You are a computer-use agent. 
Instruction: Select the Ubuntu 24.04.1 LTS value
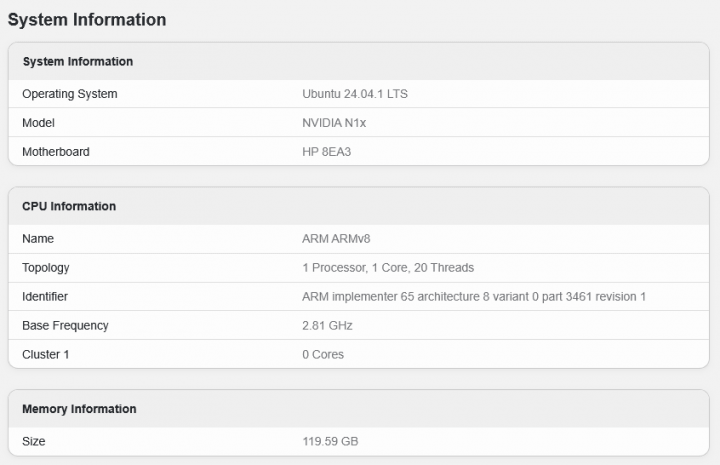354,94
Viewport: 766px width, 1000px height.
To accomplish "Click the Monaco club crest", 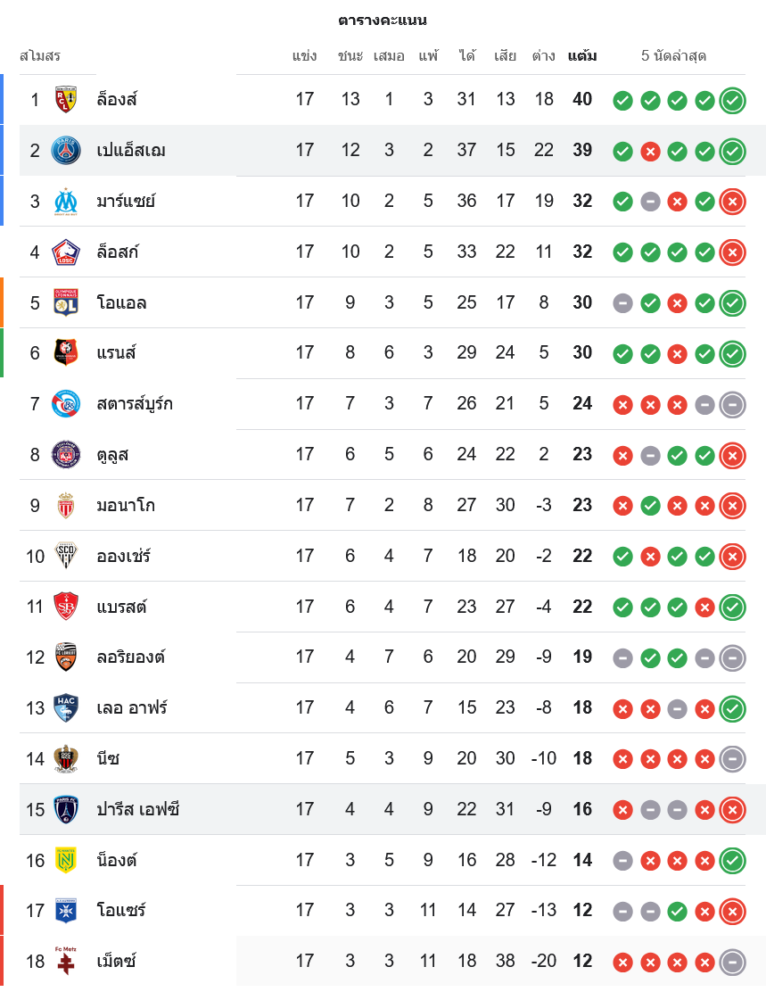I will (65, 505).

───

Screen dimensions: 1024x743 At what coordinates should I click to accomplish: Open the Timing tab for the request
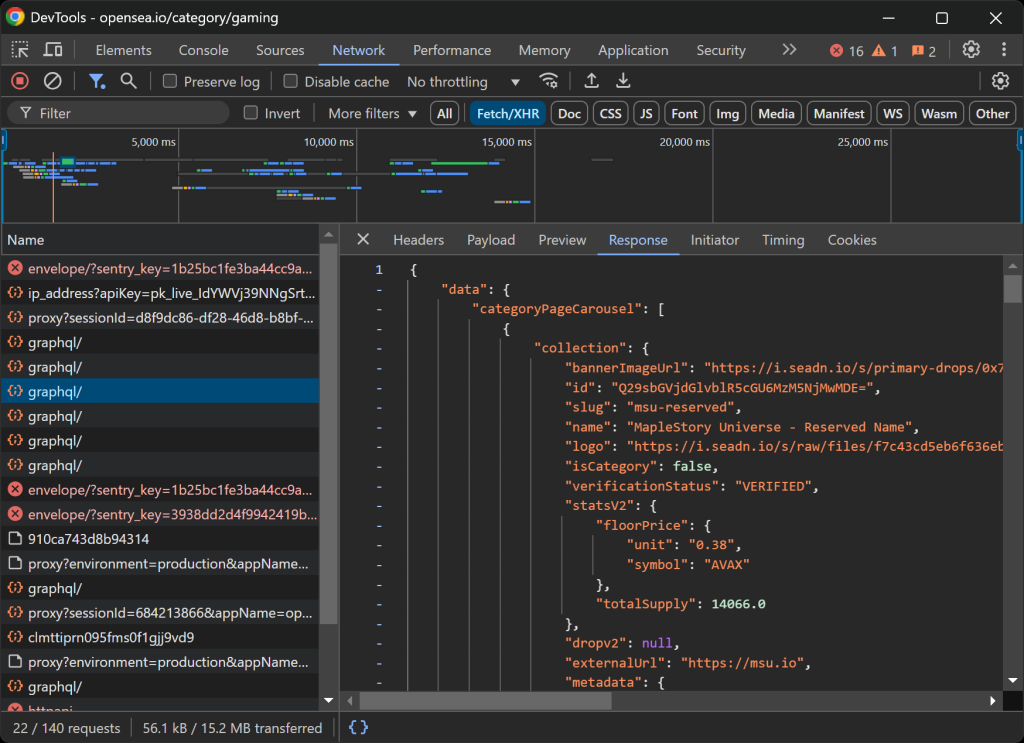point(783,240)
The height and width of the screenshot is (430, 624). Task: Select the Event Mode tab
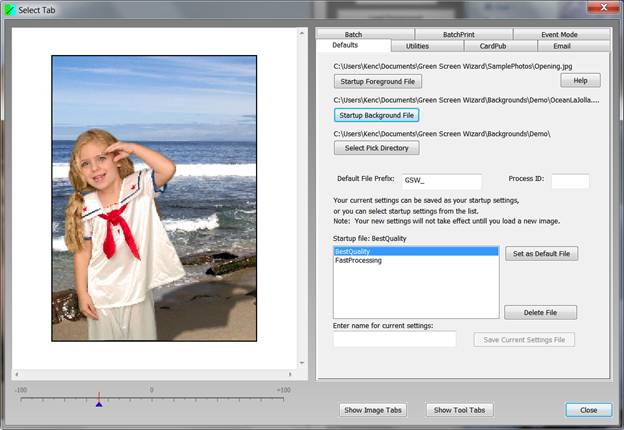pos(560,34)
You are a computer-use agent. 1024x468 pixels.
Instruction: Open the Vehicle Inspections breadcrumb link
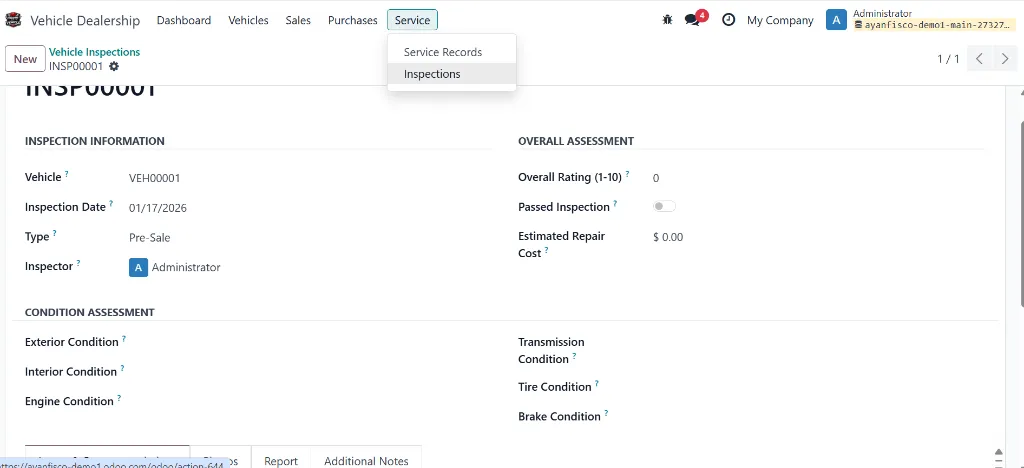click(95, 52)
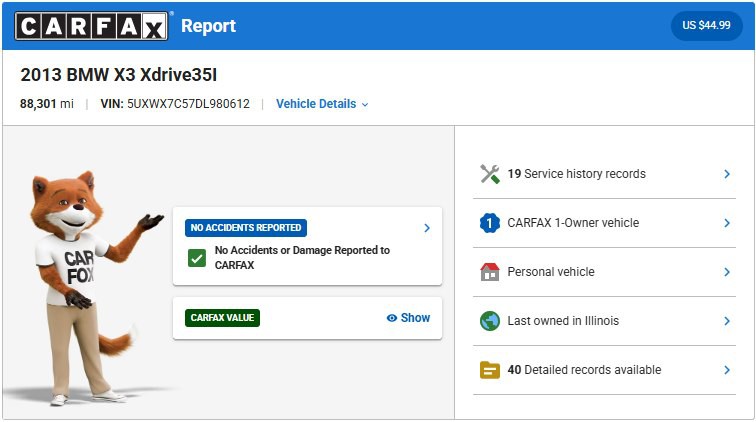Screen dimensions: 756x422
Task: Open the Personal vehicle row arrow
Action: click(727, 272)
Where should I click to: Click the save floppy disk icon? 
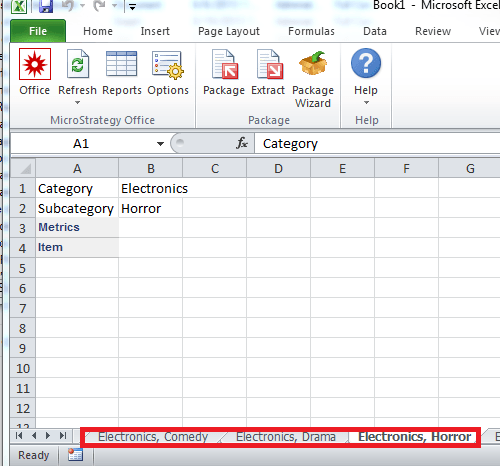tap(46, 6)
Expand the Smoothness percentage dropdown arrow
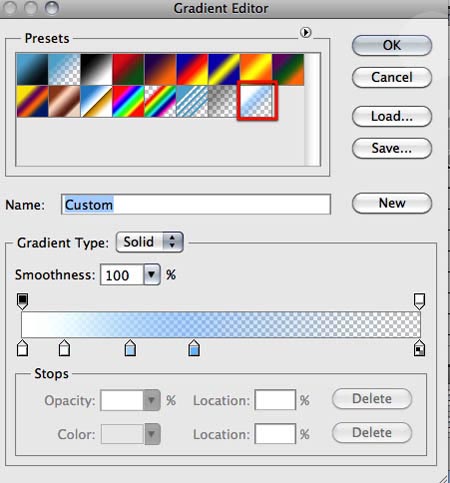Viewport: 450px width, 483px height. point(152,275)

───

§ THE TASK:
When the word "agent" shows up in a line of the entries, report that line.

§ WORKED SOLUTION:
You are a computer-use agent. 
You are a computer-use agent. 1024x468 pixels.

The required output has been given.